Non-interactive/CI-friendly:
```bash
./install.sh -n
```
Manual install
If you prefer to install manually or are on Windows:
1) Create and activate a virtual environment (optional but recommended)
```bash
python -m venv venv
source venv/bin/activate # Windows: venv\Scripts\activate
```
2) Install the DSperse CLI
```bash
pip install -e .
```
This exposes the dsperse command.
3) Install ZK Backend CLIs
**EZKL (optional, for EZKL backend):**
Recommended via cargo (requires Rust):
```bash
cargo install --locked ezkl
# Ensure $HOME/.cargo/bin is on your PATH
```
Alternative via pip:
```bash
pip install -U ezkl
# Note: CLI availability may vary by platform with the pip package. Verify with:
ezkl --version
```
**JSTprove (default backend):**
```bash
uv tool install jstprove
# or: pip install jstprove
```
Also requires Open MPI:
```bash
brew install open-mpi # macOS
# or apt-get install openmpi-bin libopenmpi-dev # Linux
```
Verify installation:
```bash
jst --help
```
4) (Optional but recommended) Download EZKL SRS files
SRS files are stored at ~/.ezkl/srs (kzg.srs). They are needed for EZKL circuit setup/proving and downloading them ahead of time speeds things up.
Example manual command to fetch one size:
```bash
ezkl get-srs --logrows 20 --commitment kzg
```
Repeat for other logrows you need (commonly 2..21).
Note: JSTprove does not require SRS files.
Quickstart workflow
Below is an end-to-end walkthrough using the dsperse CLI. You can try it with the example model under models/net.
1) Slice the model
- You can provide either the model.onnx file or the model directory containing it.
Common examples:
```bash
dsperse slice --model-dir models/net
dsperse slice --model-dir models/net/model.onnx
```
Choose output directory (default: models/net/slices):
```bash
dsperse slice --model-dir models/net --output-dir models/net/slices
```
Optionally save analysis metadata to a file (use --save-file; if flag is given without value, default path is model_dir/analysis/model_metadata.json):
```bash
dsperse slice --model-dir models/net --save-file
dsperse slice --model-dir models/net --save-file models/net/analysis/model_metadata.json
```
What happens:
- Slices are written to models/net/slices/slice_/payload/slice_.onnx
- A model-level metadata.json is created at models/net/slices/metadata.json
### Metadata Files Behavior
DSperse creates different types of metadata files for different purposes:
**Operational Metadata** (`metadata.json`):
- **Location**: Always created in the output directory (e.g., `models/net/slices/metadata.json`)

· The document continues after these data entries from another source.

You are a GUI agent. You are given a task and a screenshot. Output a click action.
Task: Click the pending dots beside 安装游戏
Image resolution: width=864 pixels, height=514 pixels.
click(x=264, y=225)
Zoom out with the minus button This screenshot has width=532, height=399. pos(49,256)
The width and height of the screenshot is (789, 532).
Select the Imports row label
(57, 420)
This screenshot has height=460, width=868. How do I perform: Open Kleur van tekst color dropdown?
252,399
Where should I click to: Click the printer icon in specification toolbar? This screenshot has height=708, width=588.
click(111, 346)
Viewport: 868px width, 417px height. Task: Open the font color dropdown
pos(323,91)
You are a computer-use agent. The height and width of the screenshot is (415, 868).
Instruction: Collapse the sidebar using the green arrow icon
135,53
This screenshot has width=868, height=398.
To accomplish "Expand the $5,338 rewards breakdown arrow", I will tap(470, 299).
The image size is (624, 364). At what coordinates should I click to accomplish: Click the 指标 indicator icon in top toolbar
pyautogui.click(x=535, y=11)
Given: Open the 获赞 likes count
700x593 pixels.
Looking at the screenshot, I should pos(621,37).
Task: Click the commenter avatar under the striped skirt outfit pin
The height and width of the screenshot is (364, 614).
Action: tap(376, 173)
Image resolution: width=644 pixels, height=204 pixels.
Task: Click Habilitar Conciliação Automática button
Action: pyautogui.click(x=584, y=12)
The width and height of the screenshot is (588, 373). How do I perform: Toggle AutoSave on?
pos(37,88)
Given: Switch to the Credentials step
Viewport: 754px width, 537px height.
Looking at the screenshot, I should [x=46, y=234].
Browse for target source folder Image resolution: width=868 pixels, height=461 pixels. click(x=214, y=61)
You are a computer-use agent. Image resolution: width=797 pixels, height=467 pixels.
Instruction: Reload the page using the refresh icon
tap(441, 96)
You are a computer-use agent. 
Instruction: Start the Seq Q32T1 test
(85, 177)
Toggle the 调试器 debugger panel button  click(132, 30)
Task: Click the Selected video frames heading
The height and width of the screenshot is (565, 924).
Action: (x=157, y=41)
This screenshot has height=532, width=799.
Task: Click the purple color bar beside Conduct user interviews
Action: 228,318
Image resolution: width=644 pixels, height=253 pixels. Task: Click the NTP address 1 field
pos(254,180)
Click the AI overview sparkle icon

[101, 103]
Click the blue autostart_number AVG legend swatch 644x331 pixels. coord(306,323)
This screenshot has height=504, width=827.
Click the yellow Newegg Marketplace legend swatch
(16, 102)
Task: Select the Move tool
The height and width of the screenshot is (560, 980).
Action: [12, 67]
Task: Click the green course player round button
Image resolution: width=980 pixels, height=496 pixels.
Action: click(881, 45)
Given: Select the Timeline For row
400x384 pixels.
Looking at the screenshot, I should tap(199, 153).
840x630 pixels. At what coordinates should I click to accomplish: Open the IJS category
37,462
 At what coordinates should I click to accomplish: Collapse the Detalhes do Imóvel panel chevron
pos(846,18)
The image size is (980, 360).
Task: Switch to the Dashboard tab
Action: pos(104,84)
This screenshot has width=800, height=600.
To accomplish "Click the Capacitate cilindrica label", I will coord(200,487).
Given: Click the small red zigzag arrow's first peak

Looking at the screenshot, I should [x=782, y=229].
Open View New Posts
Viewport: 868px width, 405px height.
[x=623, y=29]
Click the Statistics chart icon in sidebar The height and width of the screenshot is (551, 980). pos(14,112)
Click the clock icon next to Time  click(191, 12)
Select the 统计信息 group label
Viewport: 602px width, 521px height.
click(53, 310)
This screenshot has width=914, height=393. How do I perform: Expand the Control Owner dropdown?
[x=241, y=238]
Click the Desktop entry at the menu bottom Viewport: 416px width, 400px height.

- **Purpose**: Contains segment information, paths, and parameters needed for circuitization and proving
- **Created**: Automatically during slicing
- **Used by**: compile, prove, verify commands
**Analysis Metadata** (`model_metadata.json`):
- **Location**: Created in `model_dir/analysis/` when using `--save-file` flag
- **Purpose**: Detailed node-by-node analysis information for debugging and inspection
- **Created**: Only when `--save-file` flag is used
- **Used by**: Developers and analysts for model inspection
**Important Notes:**
- These are **two different files** serving different purposes
- The operational metadata is essential for dsperse to function
- The analysis metadata is optional and primarily for debugging
- Both files contain similar top-level information but different levels of detail
- **This behavior is intended** but can be confusing due to similar names and purposes
2) Compile with ZK Backends (JSTprove or EZKL)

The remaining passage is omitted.